[[ Recorded data, beginning ]]

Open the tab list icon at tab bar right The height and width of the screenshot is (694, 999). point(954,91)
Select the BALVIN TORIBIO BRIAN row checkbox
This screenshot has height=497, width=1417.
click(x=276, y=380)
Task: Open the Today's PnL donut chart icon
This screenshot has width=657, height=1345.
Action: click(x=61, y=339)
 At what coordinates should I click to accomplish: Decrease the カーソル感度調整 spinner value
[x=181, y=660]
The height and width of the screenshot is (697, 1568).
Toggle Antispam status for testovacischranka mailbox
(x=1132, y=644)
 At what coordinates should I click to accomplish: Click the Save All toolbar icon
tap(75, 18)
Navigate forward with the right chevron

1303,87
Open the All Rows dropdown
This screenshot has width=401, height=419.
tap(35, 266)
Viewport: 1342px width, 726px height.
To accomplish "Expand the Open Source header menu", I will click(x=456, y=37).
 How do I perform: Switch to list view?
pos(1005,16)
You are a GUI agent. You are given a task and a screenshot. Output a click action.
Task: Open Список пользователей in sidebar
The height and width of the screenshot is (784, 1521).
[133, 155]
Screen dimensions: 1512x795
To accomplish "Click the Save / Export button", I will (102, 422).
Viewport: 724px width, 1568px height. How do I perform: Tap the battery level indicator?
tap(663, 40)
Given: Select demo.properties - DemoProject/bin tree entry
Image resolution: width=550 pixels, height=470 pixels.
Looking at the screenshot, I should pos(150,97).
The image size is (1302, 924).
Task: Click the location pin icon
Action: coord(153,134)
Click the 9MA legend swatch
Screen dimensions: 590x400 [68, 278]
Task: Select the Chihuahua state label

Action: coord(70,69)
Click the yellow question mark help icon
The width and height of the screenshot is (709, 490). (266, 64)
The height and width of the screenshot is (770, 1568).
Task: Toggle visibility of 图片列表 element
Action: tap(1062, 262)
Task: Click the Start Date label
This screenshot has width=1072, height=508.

[[ Recorded data, end ]]

* **Exercise prompt**
Every line above that holds the word "will" needs to be copied.

* **Task solution**
To accomplish "Expand the Open Source header menu", I will click(x=456, y=37).
To accomplish "Click the Save / Export button", I will (102, 422).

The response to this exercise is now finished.